ASSIGNMENT 1:
Answer these questions using the text on improved crossover and mutation:
(a) Which crossover operator does the segment gene use?
(b) Which gene position of the segment gene takes no part in crossover and mutation?
(c) What kind of mutation operator is applied to the node gene?
ASSIGNMENT 2: Transcribe the text on improved crossover and mutation from "The segment gene uses" to "shown in Fig. 8.".
ASSIGNMENT 3: Pick up the text on improved crossover and mutation after its last sentence and continue writing it.

GIVEN TEXT:
Improved crossover and mutation
Our proposed algorithm differs from NSGA-II in respect of the introduced hierarchical chromosome structure. It will use a different crossover and mutation operator based on the characteristics of the segment gene and the node gene. Because the starting segment of any path is the source segment, the first gene position of the segment gene does not participate in the crossover and mutation. However, all the gene positions of the node gene are involved in the genetic operation.
The segment gene uses “Order Crossover Operator (OX)”. In essence, a swath of consecutive alleles from parent A drops down, and the remaining values are placed in the child in the order in which they appear in parent B, as shown in Fig. 7.
The node gene uses “Partial Matching Crossover Operator (PMX)”. In essence, parent A donates a swath of genetic material, and the corresponding swath from the other parent is sprinkled around in the child. Once this is done, the remaining alleles are copied directly from parent B, as shown in Fig. 8.
The segment gene is mutated by an exchange mutation operator, involving the exchange of two randomly selected genes. The node gene is mutated by an integer mutation operator, which itself is replaced by another gene with a certain mutation probability. The mutation operators are as shown in Fig. 9.

LISTED RECORDS:
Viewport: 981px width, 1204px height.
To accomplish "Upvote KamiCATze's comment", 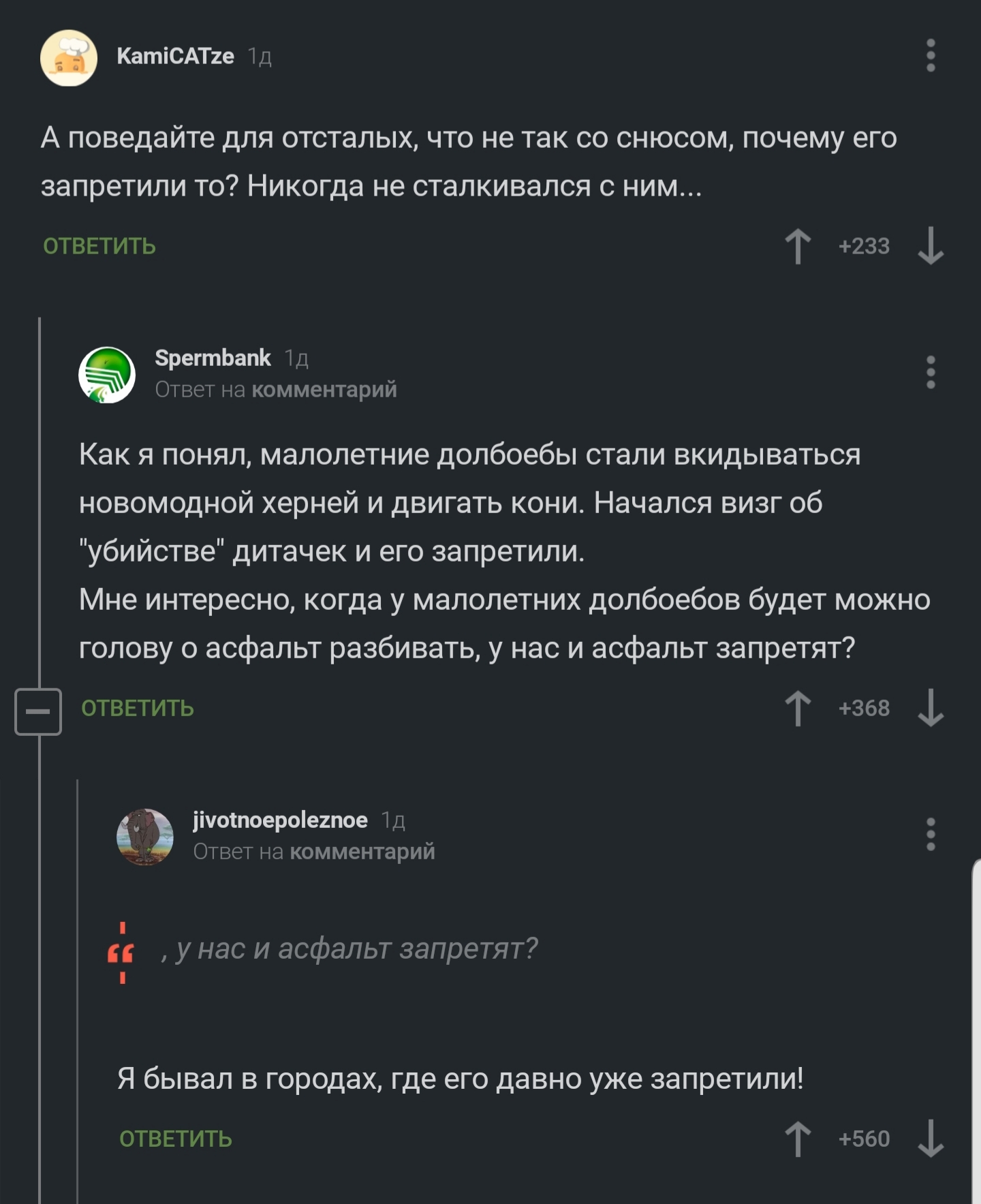I will pos(798,246).
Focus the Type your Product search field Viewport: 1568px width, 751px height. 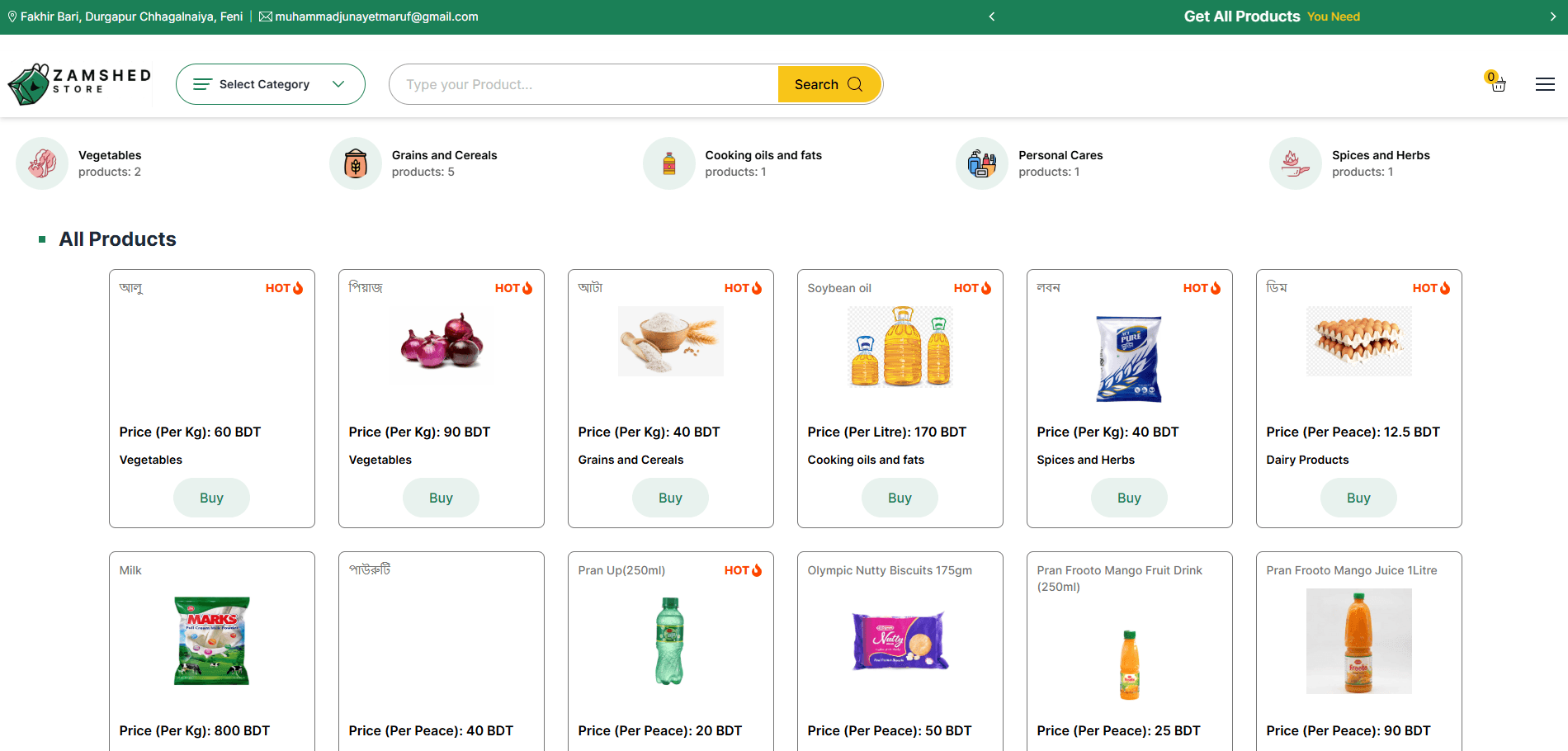pos(584,84)
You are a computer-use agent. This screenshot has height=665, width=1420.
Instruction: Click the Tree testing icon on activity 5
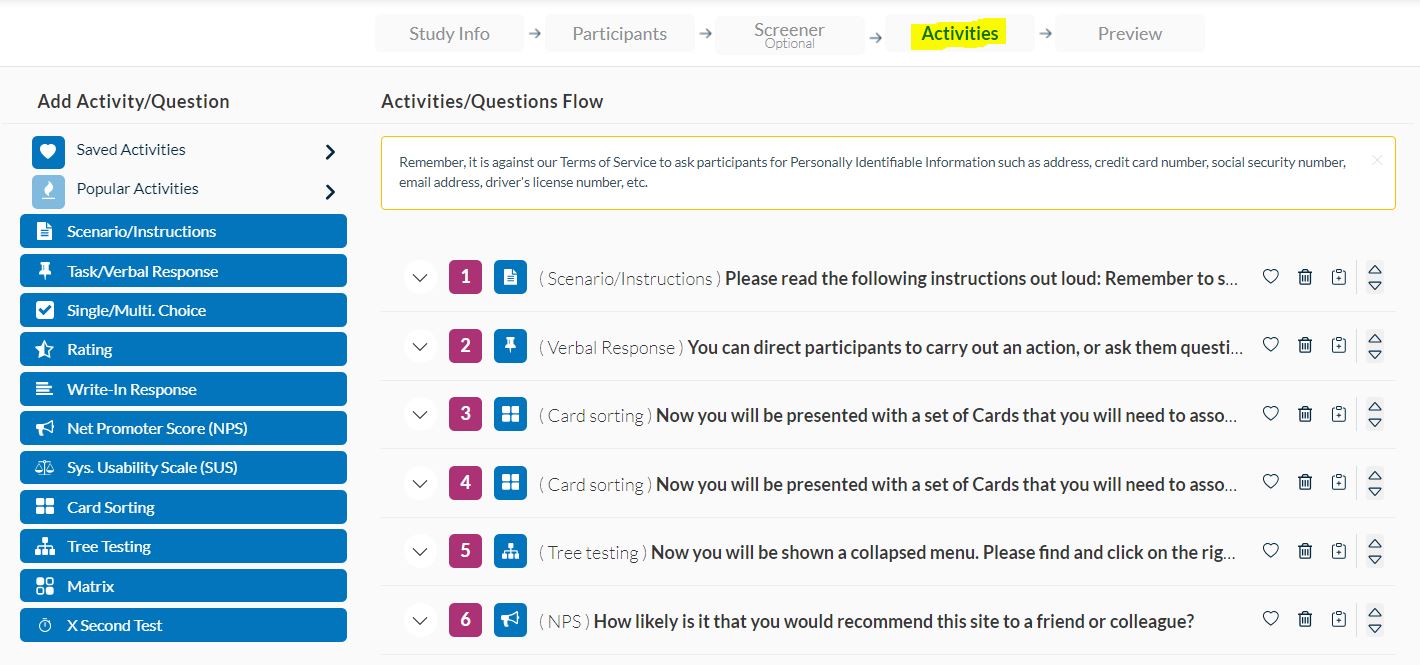coord(510,551)
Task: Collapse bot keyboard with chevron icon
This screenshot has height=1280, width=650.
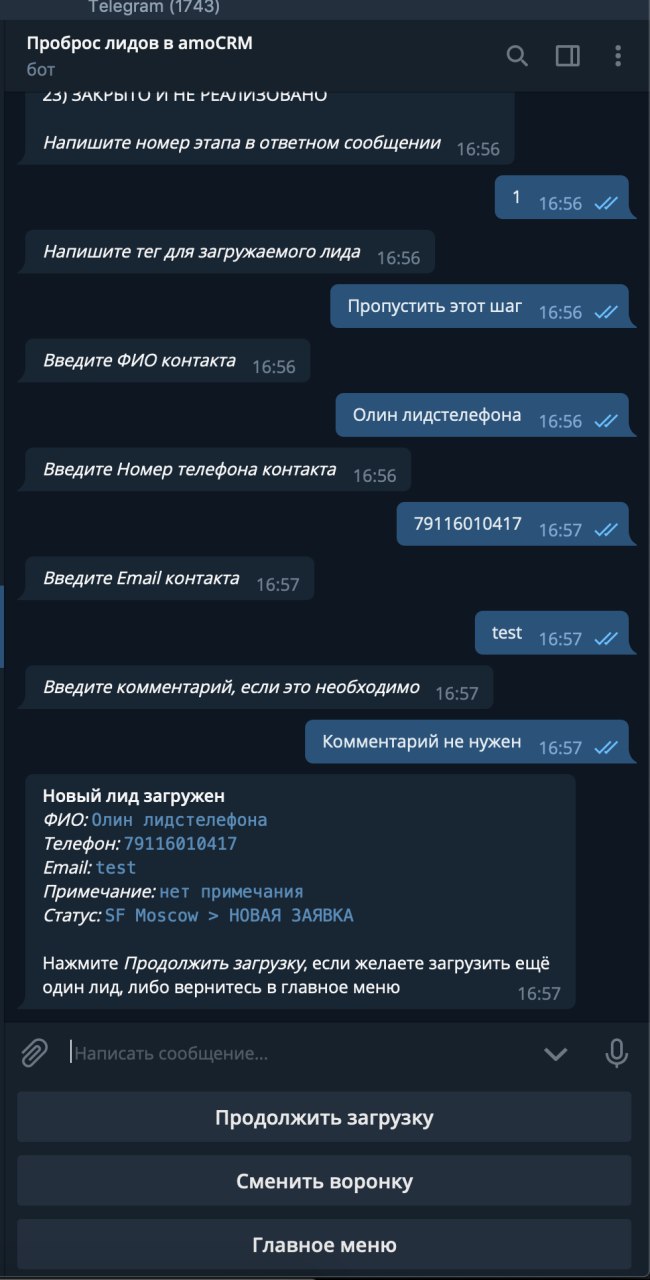Action: [555, 1054]
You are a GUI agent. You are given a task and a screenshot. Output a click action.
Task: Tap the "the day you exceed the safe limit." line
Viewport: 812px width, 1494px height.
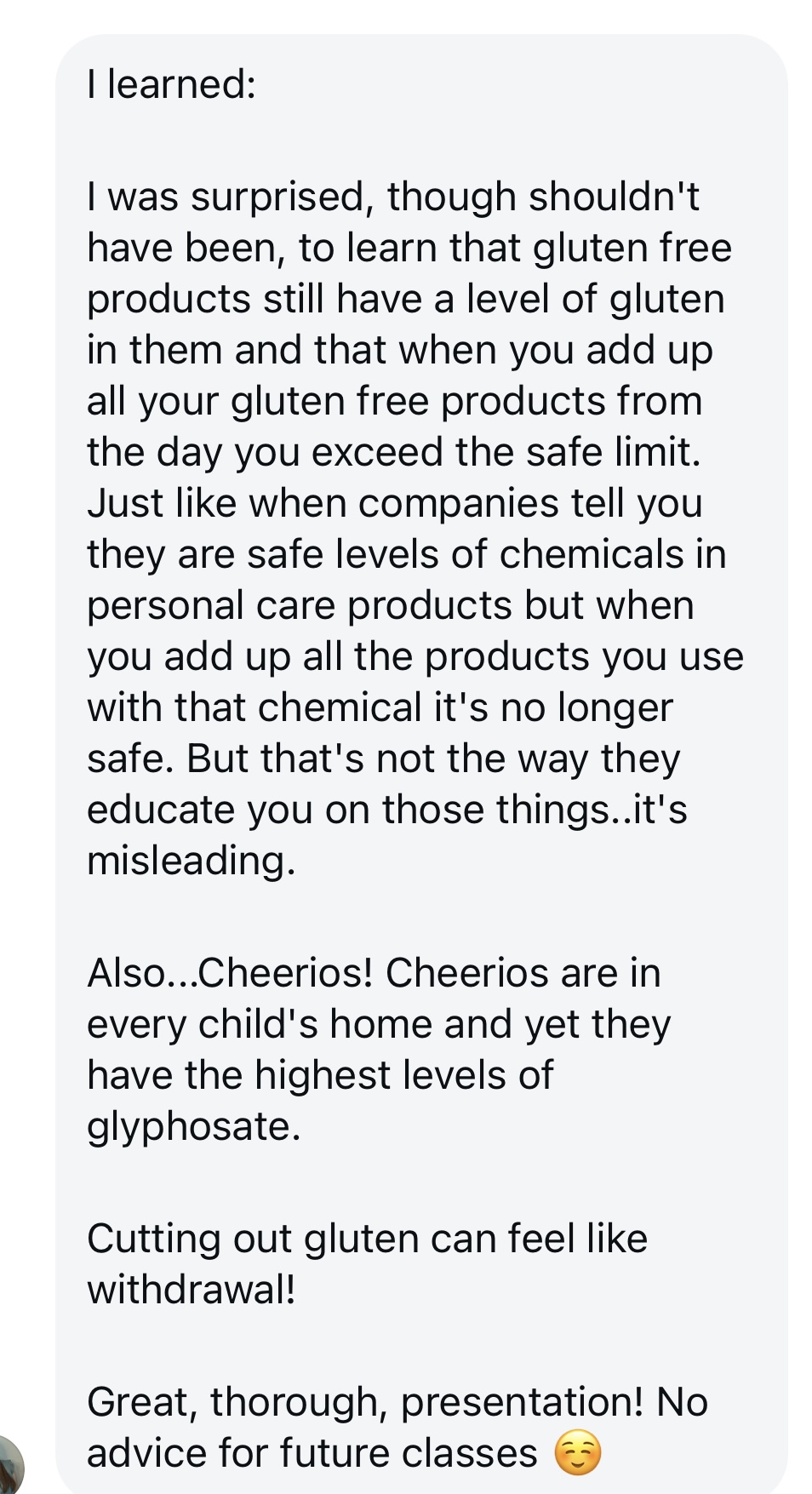(394, 452)
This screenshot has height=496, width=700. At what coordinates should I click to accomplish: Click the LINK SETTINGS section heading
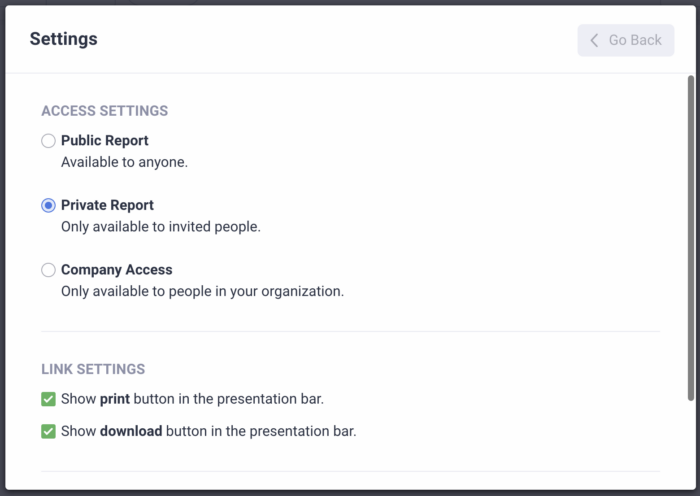coord(93,369)
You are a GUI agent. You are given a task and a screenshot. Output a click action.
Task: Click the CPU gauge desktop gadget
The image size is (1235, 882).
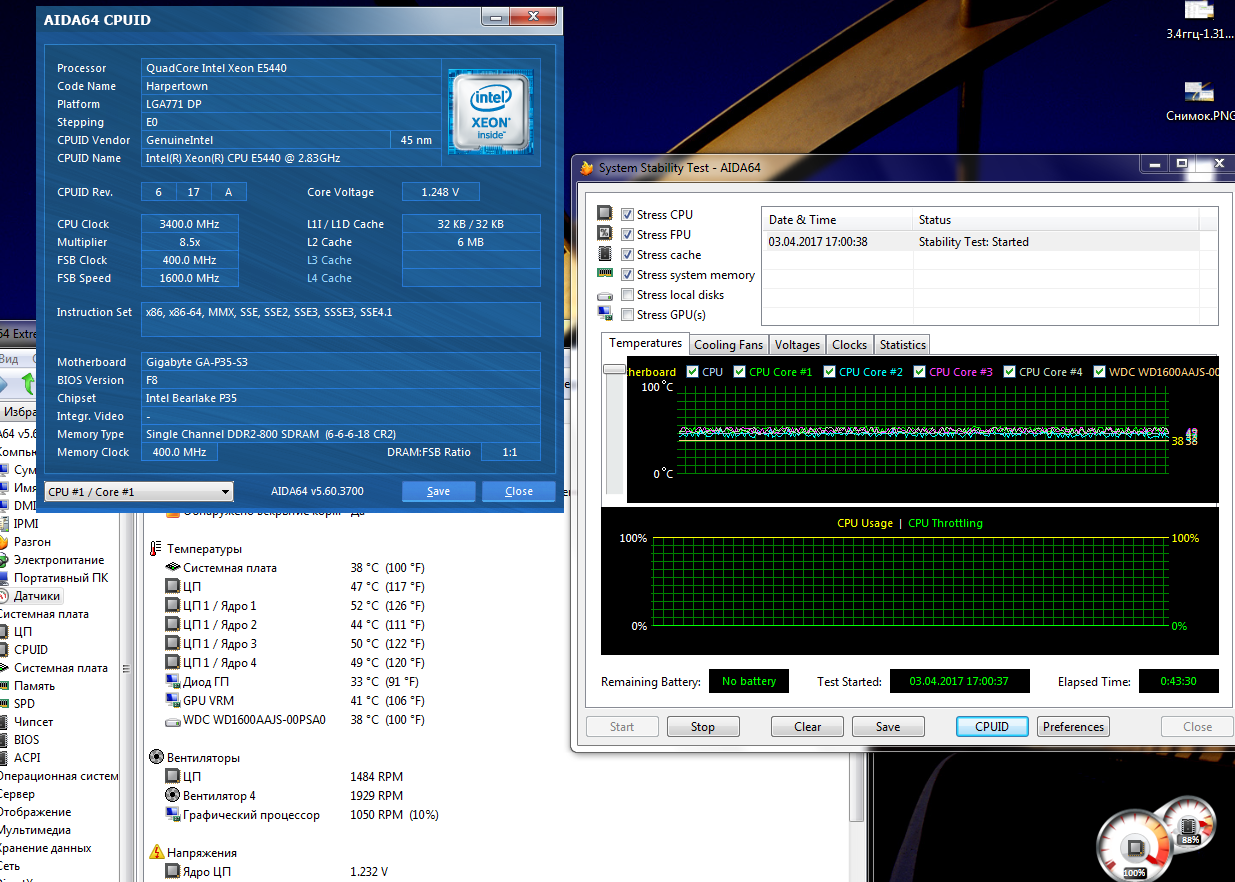pyautogui.click(x=1134, y=849)
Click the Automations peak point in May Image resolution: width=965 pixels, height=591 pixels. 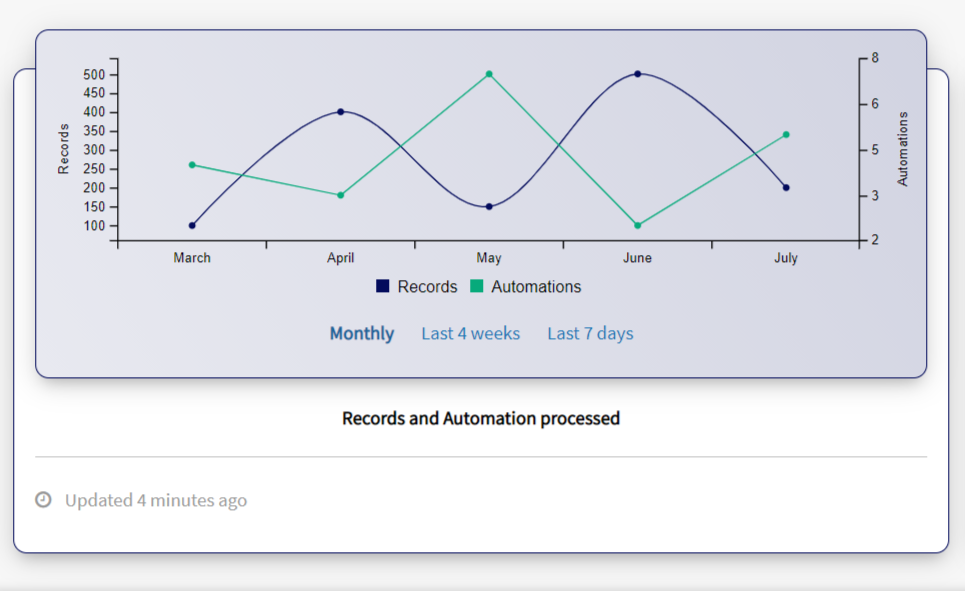click(489, 74)
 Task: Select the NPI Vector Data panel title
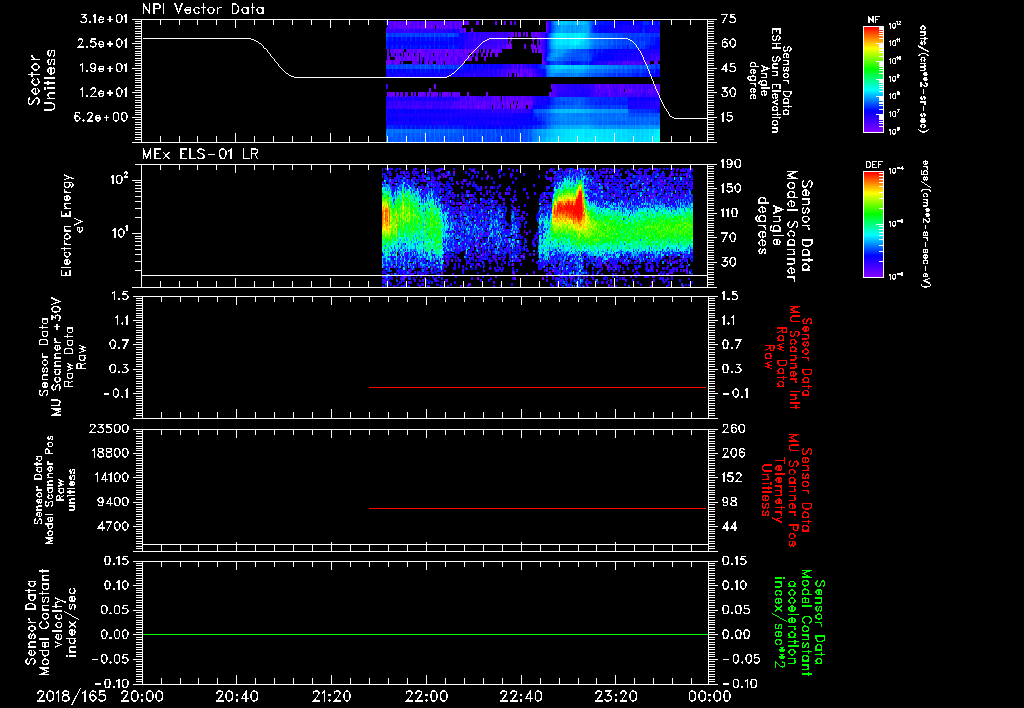coord(203,9)
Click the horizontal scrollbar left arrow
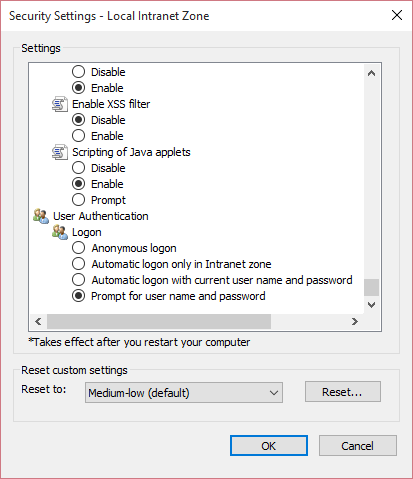The width and height of the screenshot is (413, 479). click(x=38, y=321)
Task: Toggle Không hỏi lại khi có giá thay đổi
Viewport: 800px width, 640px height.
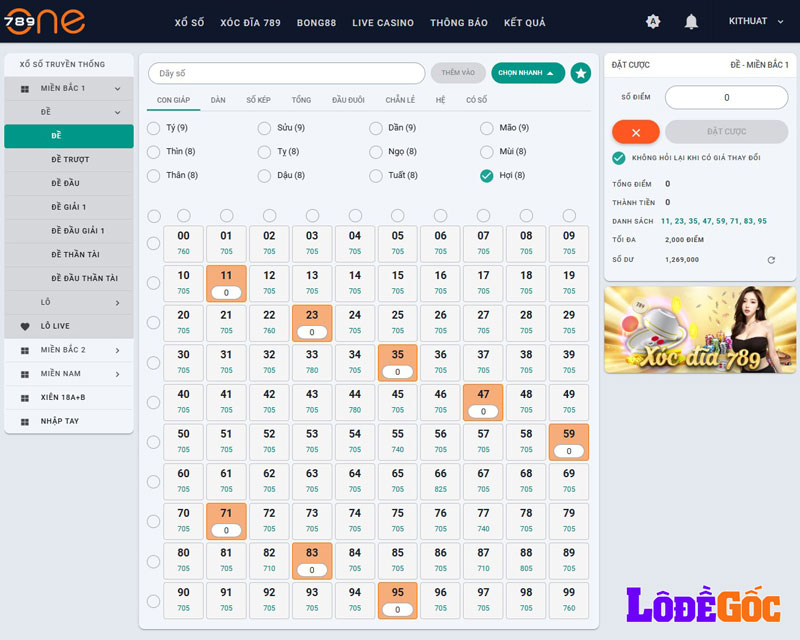Action: click(x=619, y=158)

EXERCISE RESPONSE 1:
(a) The Order Crossover Operator (OX).
(b) The first gene position.
(c) An integer mutation operator.

EXERCISE RESPONSE 2:
The segment gene uses “Order Crossover Operator (OX)”. In essence, a swath of consecutive alleles from parent A drops down, and the remaining values are placed in the child in the order in which they appear in parent B, as shown in Fig. 7.
The node gene uses “Partial Matching Crossover Operator (PMX)”. In essence, parent A donates a swath of genetic material, and the corresponding swath from the other parent is sprinkled around in the child. Once this is done, the remaining alleles are copied directly from parent B, as shown in Fig. 8.

EXERCISE RESPONSE 3:
Elite strategy
The same recombination and selection strategy are used as in NSGA-II. The offspring population is combined with the current generation population, and selection is performed to set the individuals of the next generation. Because all the previous and current best individuals are added into the population, elitism is ensured. The population is now sorted based on non-domination. The new generation is filled by each front subsequently until the population size exceeds the current population size. If by adding all the individuals in front F
k
the population exceeds N, then individuals in front F
k
are selected based on their crowding distance in descending order until the population size is N.
Complexity analysis
The iMTSP is an improved multi-travelling salesman problem, which belongs to the non-deterministic polynomial (NP) problems. The computational complexity of our proposed algorithm is mainly contained in the clustering algorithm and the multi-objective genetic algorithm, with the latter playing the dominant role. The overall complexity of our algorithm is O(mN
2), in which m is the number of objective functions and N is the number of individuals in the initial population.